◆ **What you need to do**
Continue the blog post about Adam Smith and our feelings toward distant strangers, picking up after its last paragraph.

◆ **Passage**
+++

I am happy to welcome Judith Lichtenberg as the next featured philosop-her. She is a professor of philosophy at Georgetown University. Until 2007 she taught at the University of Maryland in the Department of Philosophy and the Institute for Philosophy and Public Policy. She is the author of articles about ethical theory, international and domestic justice, nationalism, war, higher education, and the mass media; the coauthor (with Robert K. Fullinwider) of Leveling the Playing Field: Justice, Politics, and College Admissions (2004); and the editor of Democracy and the Mass Media (1990). Her book Distant Strangers: Ethics, Psychology, and Global Poverty has just been published by Cambridge University Press.
Her post follows.
Paltry Misfortunes and the Ruin of Millions
When Typhoon Haiyan struck the Philippines two weeks ago, I thought of Adam Smith. In The Theory of Moral Sentiments (Part III, III.1.46), he imagines a Chinese earthquake that swallows up all the inhabitants of the empire. Smith asks how a European “man of humanity” would be affected on hearing of the calamity. He would “express very strongly his sorrow for the misfortune” and “make many melancholy reflections upon the precariousness of human life, and the vanity of all the labours of man, which could thus be annihilated in a moment.” But “when all this fine philosophy was over,” Smith continues, the man would go on “with the same ease and tranquility as if no such accident had happened”:
If he was to lose his little finger tomorrow, he would not sleep to-night; but, provided he never saw them, he would snore with the most profound security over the ruin of a hundred million of his brethren, and the destruction of that immense multitude seems plainly an object less interesting to him than this paltry misfortune of his own.
Smith doesn’t mean that the “man of humanity” actually believes losing his finger matters more than the deaths of millions—nor even that if he could stop the deaths of millions by contributing his finger he would refuse. Smith’s point is about the disconnect between our moral convictions and our emotions.
It’s difficult to imagine things being otherwise. We could barely endure life if we felt every stranger’s suffering the way we feel our own and that of our intimates. Our immunity to the pain of distant strangers does not signify deep flaws in our character.
But this seemingly inevitable feature of our wiring, and others, must be reckoned with if we want people to act to lessen the suffering of nameless and faceless strangers. My new book, Distant Strangers: Ethics, Psychology, and Global Poverty (available now in the U.K., and in the U.S. in December), wrestles with such questions: how to reconcile what seem to be enduring features of our psychology with the need to address pressing moral concerns like global poverty.

+++

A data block
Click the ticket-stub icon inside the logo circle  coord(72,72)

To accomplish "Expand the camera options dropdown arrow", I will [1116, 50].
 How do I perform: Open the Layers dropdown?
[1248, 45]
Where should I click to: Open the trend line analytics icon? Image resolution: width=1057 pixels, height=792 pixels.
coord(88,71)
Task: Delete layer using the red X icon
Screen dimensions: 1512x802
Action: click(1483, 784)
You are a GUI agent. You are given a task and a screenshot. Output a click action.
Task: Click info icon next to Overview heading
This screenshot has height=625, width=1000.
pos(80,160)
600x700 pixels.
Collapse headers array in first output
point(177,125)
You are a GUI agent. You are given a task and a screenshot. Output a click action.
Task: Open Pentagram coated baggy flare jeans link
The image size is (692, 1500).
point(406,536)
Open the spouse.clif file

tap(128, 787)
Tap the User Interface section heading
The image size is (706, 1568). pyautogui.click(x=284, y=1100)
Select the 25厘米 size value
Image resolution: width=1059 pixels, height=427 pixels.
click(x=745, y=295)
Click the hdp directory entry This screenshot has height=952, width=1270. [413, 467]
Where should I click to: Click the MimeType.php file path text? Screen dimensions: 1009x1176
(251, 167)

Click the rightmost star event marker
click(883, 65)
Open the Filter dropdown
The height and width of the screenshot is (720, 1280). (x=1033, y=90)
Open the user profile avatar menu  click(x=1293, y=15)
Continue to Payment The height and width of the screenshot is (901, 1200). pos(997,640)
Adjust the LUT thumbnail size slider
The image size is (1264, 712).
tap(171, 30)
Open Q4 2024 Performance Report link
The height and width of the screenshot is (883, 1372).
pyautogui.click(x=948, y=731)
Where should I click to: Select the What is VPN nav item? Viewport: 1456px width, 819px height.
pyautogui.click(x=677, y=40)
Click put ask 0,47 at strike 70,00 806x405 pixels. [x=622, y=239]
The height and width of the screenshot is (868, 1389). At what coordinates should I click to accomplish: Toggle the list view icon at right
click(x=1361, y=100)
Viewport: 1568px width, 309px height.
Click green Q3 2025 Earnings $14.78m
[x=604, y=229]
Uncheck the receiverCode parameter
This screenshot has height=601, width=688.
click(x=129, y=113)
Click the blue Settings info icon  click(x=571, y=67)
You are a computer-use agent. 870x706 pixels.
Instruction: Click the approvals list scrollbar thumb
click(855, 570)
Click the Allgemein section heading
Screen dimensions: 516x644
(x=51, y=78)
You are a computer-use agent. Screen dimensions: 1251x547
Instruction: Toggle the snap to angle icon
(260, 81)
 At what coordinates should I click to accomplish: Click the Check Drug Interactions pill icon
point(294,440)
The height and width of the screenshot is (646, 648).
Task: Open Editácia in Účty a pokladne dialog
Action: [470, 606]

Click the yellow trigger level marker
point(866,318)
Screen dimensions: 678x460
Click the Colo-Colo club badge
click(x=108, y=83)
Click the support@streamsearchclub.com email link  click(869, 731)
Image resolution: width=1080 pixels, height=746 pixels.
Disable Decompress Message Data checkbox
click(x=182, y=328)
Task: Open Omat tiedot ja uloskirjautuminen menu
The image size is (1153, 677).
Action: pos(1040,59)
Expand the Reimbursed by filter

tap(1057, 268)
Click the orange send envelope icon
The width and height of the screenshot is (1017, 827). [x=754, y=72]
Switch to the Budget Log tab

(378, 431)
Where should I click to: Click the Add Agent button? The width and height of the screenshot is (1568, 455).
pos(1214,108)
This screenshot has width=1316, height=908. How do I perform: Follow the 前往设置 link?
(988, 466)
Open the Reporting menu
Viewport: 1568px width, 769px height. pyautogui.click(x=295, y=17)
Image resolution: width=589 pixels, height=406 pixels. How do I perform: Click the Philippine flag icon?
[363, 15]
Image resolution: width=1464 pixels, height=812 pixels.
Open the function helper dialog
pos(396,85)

+++

◆ **Task answer**
Peter Singer’s 1972 article “Famine, Affluence, and Morality” argued strikingly for a moral obligation to give unto others until giving more would make the donor as badly off as the recipients. Two years later, in Anarchy, State, and Utopia, Robert Nozick effectively denied any obligation to aid others. These positions set off the familiar debate among philosophers over whether and how much comfortable individuals are morally obligated to act to alleviate poverty, global or local. Despite the important contributions Singer and others have made and their influence on my own thinking, at a certain point I tired of this debate and the epicycles it induced.
One reason is that I don’t believe the concepts of duty and obligation—so central in contemporary moral philosophy—are very helpful in describing or fixing our responsibilities in this realm. That’s in part because of their yes/no, on/off character, suggesting a bright line where none is available. And the going moral approaches—utilitarianism, Kantian deontology, virtue ethics—are so open to interpretation as to be compatible with a very demanding morality, a pretty lax one, and everything in between. (Act-utilitarianism, implausible for a variety of reasons, may be the exception here.) A pluralistic mix-and-match doesn’t help solve the problem either.
Maybe, therefore, the familiar debate is asking the wrong question. Maybe we don’t need a theory to become convinced that the current distribution of wealth is for a variety of reasons repellent and indefensible. In that case, the question changes from how demanding morality is to how we can make poverty alleviation less demanding. I began to think about how to channel human tendencies in the right direction rather than determining precise individual duties. There’s a thread in this thinking that some will find objectionable. I argue that it’s not only unrealistic but unreasonable to expect too much of ordinary mortals. Some maintain, by contrast, that (as Samuel Scheffler puts it) Morality Demands What It Demands—and if we don’t live up to its demands that just shows our deficiencies. I argue that when we have reason to think these “deficiencies” are nearly impossible to eradicate, we need to work around them.
So we should think about how to make it easier for people to act in ways that would benefit others. One crucial part of the solution is to change the focus from individual duties to the behavior of groups. Acting together with others turns out to be less demanding on individuals psychically and materially, even if under some description each individual performs the same action.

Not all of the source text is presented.